→ **What is expected**: Lift out, unaltered, the lines of the material below between the line holding "Tour (481, 82)" and the line holding "Home (84, 82)", counting both.

Start of Provided information

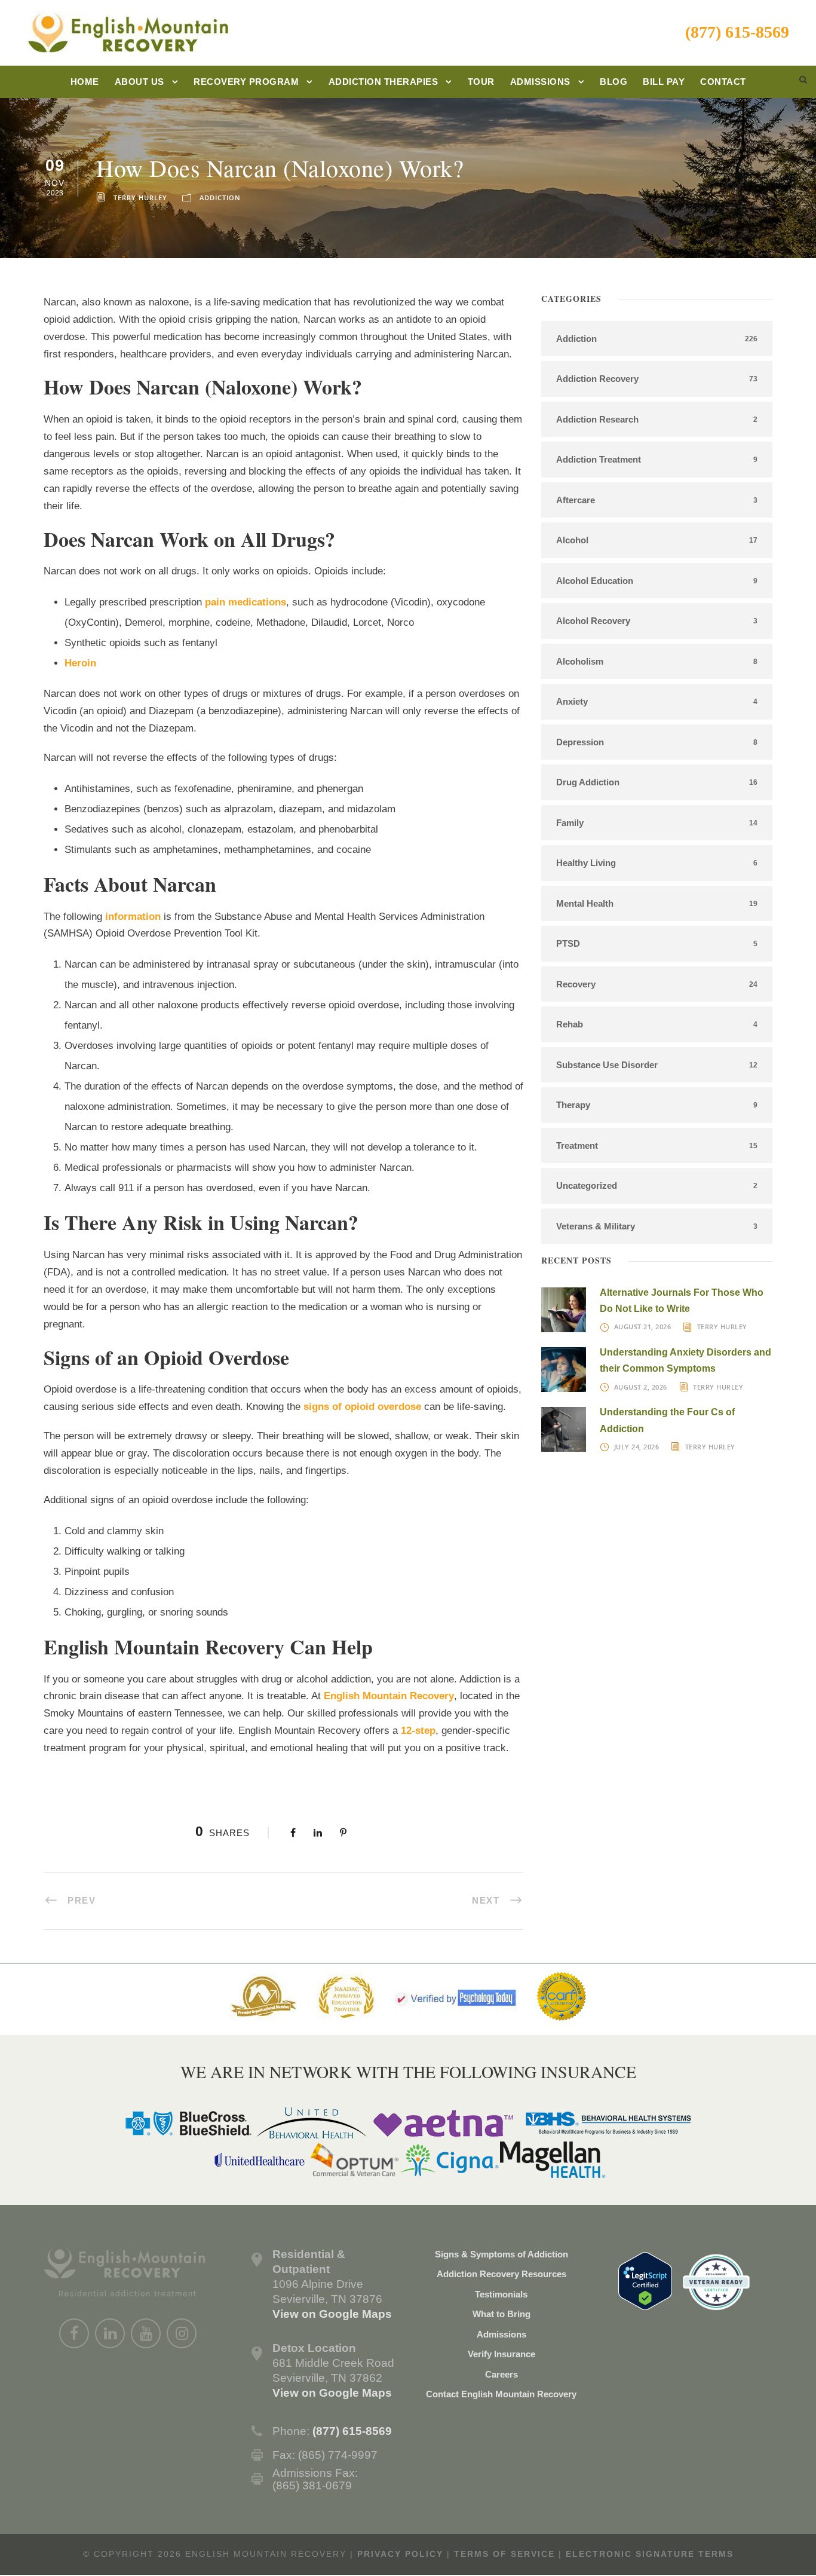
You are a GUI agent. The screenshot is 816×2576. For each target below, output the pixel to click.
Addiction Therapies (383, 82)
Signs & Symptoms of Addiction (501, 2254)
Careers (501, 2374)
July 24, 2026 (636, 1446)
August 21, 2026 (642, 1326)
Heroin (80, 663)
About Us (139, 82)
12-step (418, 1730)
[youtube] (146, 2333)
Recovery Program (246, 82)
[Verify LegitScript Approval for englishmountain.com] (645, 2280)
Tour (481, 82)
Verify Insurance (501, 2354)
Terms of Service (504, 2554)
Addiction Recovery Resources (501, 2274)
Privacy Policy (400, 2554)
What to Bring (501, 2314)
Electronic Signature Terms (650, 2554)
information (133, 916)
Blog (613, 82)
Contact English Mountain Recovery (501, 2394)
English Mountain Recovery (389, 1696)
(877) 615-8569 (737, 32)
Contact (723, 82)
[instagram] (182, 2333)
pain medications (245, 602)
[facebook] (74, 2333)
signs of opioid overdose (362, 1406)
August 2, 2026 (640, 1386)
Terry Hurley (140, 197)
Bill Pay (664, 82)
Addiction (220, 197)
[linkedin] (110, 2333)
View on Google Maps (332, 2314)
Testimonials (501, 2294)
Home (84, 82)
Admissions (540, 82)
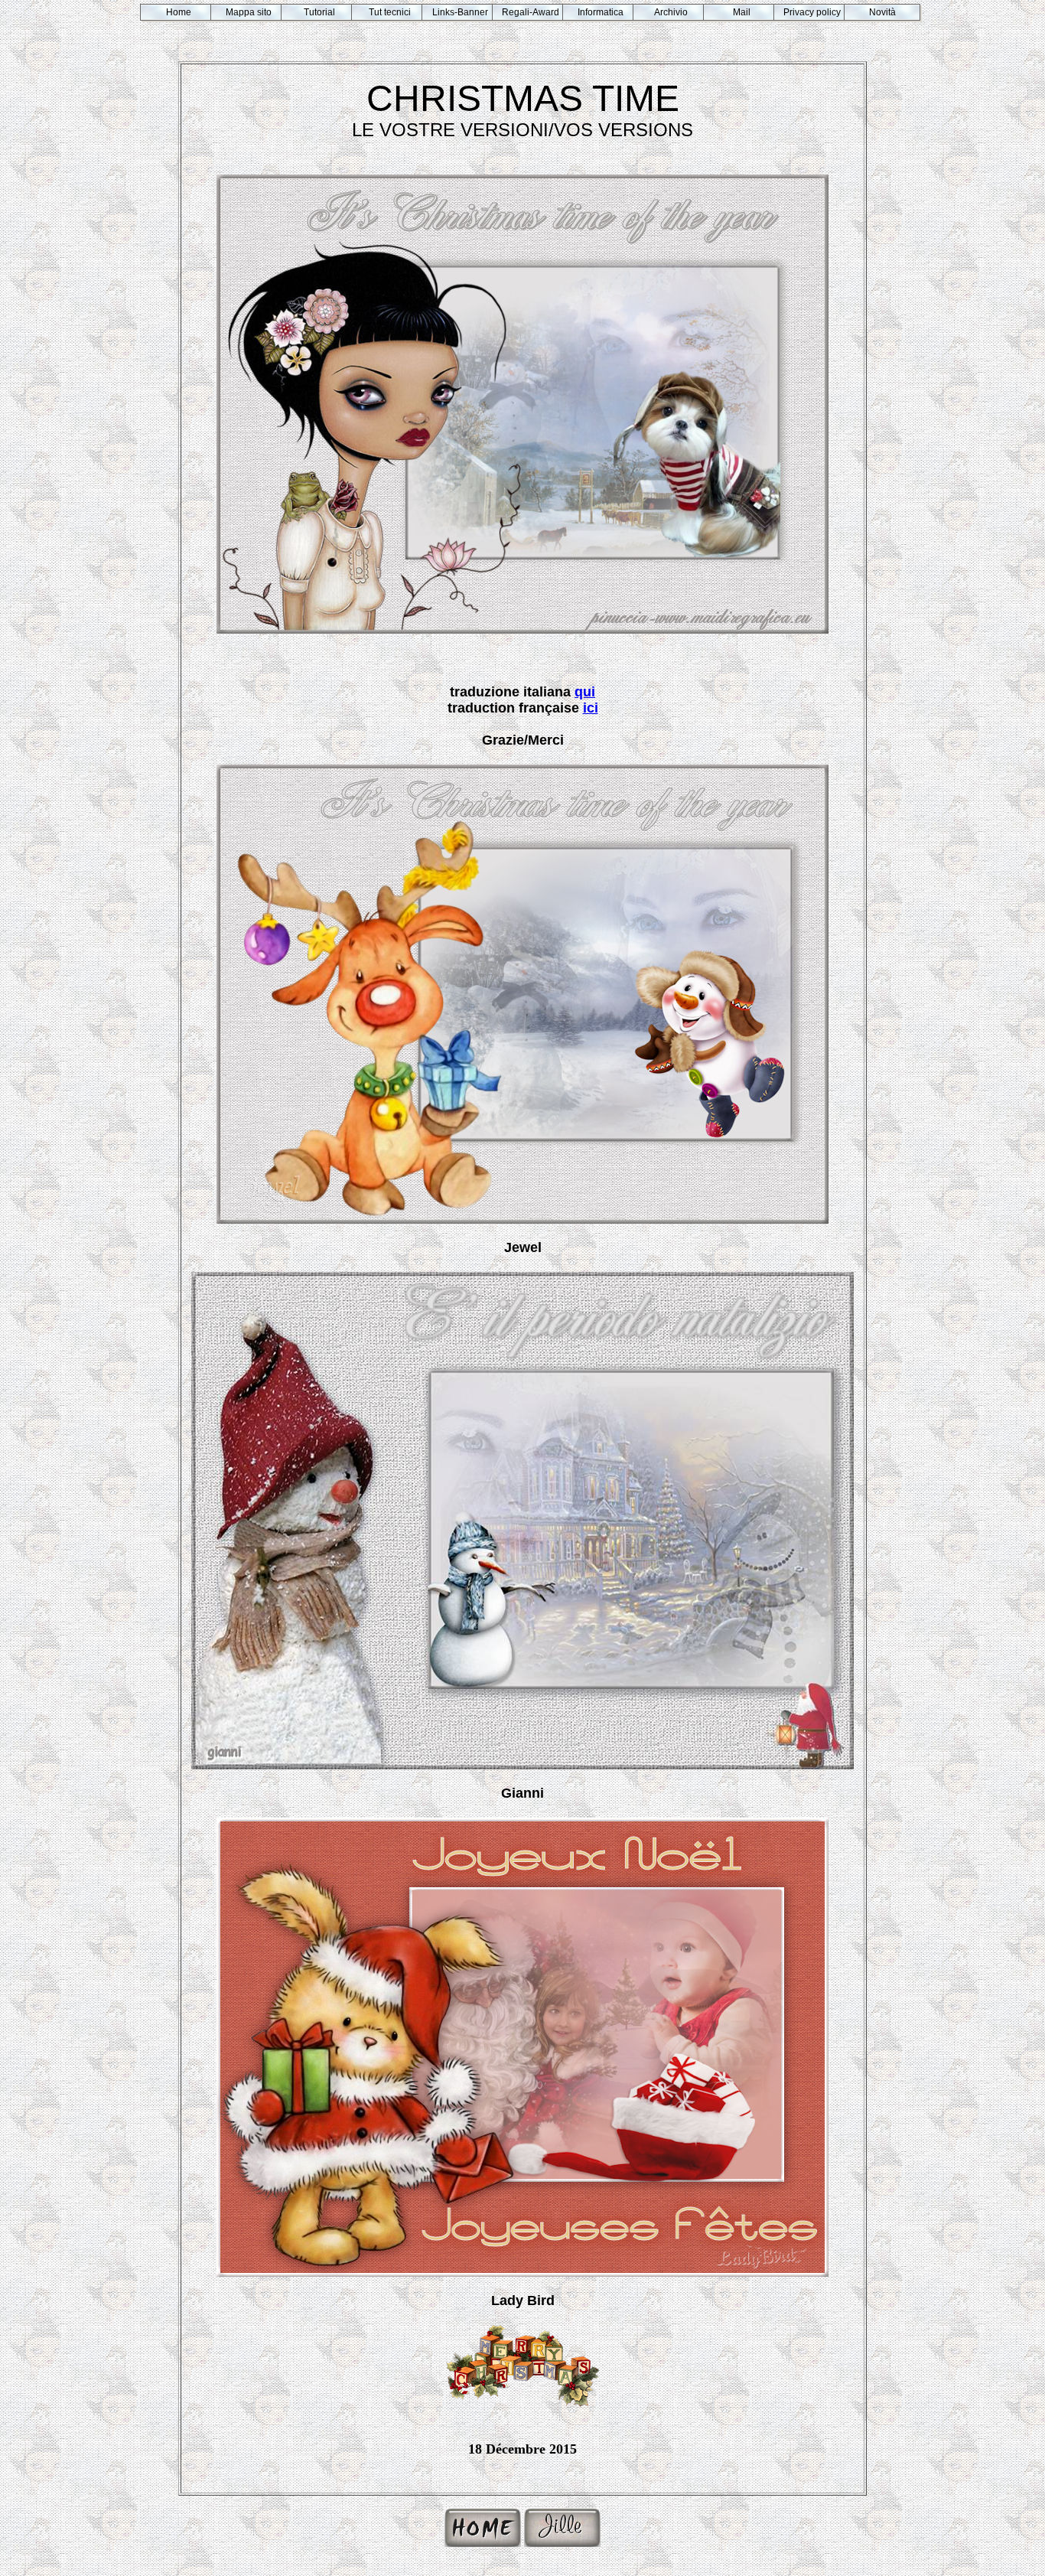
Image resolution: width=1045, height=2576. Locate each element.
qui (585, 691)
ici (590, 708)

End of Provided information

→ **Response box**:
Tour (481, 82)
Verify Insurance (501, 2354)
Terms of Service (504, 2554)
Addiction Recovery Resources (501, 2274)
Privacy Policy (400, 2554)
What to Bring (501, 2314)
Electronic Signature Terms (650, 2554)
information (133, 916)
Blog (613, 82)
Contact English Mountain Recovery (501, 2394)
English Mountain Recovery (389, 1696)
(877) 615-8569 (737, 32)
Contact (723, 82)
[instagram] (182, 2333)
pain medications (245, 602)
[facebook] (74, 2333)
signs of opioid overdose (362, 1406)
August 2, 2026 (640, 1386)
Terry Hurley (140, 197)
Bill Pay (664, 82)
Addiction (220, 197)
[linkedin] (110, 2333)
View on Google Maps (332, 2314)
Testimonials (501, 2294)
Home (84, 82)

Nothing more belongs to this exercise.